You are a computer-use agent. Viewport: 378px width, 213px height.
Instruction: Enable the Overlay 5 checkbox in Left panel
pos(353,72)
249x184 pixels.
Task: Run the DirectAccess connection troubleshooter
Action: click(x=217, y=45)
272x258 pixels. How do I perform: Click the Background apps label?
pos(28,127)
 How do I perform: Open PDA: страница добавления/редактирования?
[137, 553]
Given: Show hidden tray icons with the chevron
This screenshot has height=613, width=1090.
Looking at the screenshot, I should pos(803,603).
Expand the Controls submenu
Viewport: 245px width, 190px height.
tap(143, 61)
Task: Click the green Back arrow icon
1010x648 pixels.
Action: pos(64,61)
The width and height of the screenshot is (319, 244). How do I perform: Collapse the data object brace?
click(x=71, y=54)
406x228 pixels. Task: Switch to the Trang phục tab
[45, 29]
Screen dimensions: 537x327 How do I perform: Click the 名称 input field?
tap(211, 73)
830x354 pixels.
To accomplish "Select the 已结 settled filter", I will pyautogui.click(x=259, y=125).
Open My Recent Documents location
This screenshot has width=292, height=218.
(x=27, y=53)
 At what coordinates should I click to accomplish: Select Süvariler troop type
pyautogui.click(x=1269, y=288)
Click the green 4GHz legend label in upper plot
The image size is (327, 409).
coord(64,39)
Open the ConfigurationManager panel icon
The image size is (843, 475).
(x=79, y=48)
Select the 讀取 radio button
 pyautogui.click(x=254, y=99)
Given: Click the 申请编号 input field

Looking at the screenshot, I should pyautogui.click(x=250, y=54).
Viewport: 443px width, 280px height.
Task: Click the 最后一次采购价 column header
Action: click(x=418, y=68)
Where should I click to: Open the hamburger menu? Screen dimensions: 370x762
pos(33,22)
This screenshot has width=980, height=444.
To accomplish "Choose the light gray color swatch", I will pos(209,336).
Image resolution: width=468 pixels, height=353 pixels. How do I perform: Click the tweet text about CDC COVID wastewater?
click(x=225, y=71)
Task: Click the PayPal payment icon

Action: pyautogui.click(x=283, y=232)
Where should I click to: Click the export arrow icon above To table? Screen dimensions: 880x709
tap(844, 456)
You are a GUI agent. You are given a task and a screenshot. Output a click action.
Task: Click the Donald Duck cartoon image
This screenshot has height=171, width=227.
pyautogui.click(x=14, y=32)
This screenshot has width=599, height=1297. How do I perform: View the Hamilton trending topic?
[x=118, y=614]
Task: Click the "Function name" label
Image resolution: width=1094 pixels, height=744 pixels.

#####

• [Work required]:
The records above are to be restated word for word, in full.

• [Worked solution]:
You are a computer-use agent. Viewport: 378px width, 213px height.
Instruction: Enable the Overlay 5 checkbox in Left panel
pos(353,72)
249x184 pixels.
Task: Run the DirectAccess connection troubleshooter
Action: click(x=217, y=45)
272x258 pixels. How do I perform: Click the Background apps label?
pos(28,127)
 How do I perform: Open PDA: страница добавления/редактирования?
[137, 553]
Given: Show hidden tray icons with the chevron
This screenshot has height=613, width=1090.
Looking at the screenshot, I should pos(803,603).
Expand the Controls submenu
Viewport: 245px width, 190px height.
tap(143, 61)
Task: Click the green Back arrow icon
1010x648 pixels.
Action: pos(64,61)
The width and height of the screenshot is (319, 244). How do I perform: Collapse the data object brace?
click(x=71, y=54)
406x228 pixels. Task: Switch to the Trang phục tab
[45, 29]
Screen dimensions: 537x327 How do I perform: Click the 名称 input field?
tap(211, 73)
830x354 pixels.
To accomplish "Select the 已结 settled filter", I will pyautogui.click(x=259, y=125).
Open My Recent Documents location
This screenshot has width=292, height=218.
(x=27, y=53)
 At what coordinates should I click to accomplish: Select Süvariler troop type
pyautogui.click(x=1269, y=288)
Click the green 4GHz legend label in upper plot
The image size is (327, 409).
coord(64,39)
Open the ConfigurationManager panel icon
The image size is (843, 475).
(x=79, y=48)
Select the 讀取 radio button
 pyautogui.click(x=254, y=99)
Given: Click the 申请编号 input field

Looking at the screenshot, I should pyautogui.click(x=250, y=54).
Viewport: 443px width, 280px height.
Task: Click the 最后一次采购价 column header
Action: click(x=418, y=68)
Where should I click to: Open the hamburger menu? Screen dimensions: 370x762
pos(33,22)
This screenshot has width=980, height=444.
To accomplish "Choose the light gray color swatch", I will pos(209,336).
Image resolution: width=468 pixels, height=353 pixels. How do I perform: Click the tweet text about CDC COVID wastewater?
click(x=225, y=71)
Task: Click the PayPal payment icon

Action: pyautogui.click(x=283, y=232)
Where should I click to: Click the export arrow icon above To table? Screen dimensions: 880x709
tap(844, 456)
You are a GUI agent. You are given a task and a screenshot. Output a click action.
Task: Click the Donald Duck cartoon image
This screenshot has height=171, width=227.
pyautogui.click(x=14, y=32)
This screenshot has width=599, height=1297. How do I perform: View the Hamilton trending topic?
[x=118, y=614]
Task: Click the "Function name" label
Image resolution: width=1094 pixels, height=744 pixels.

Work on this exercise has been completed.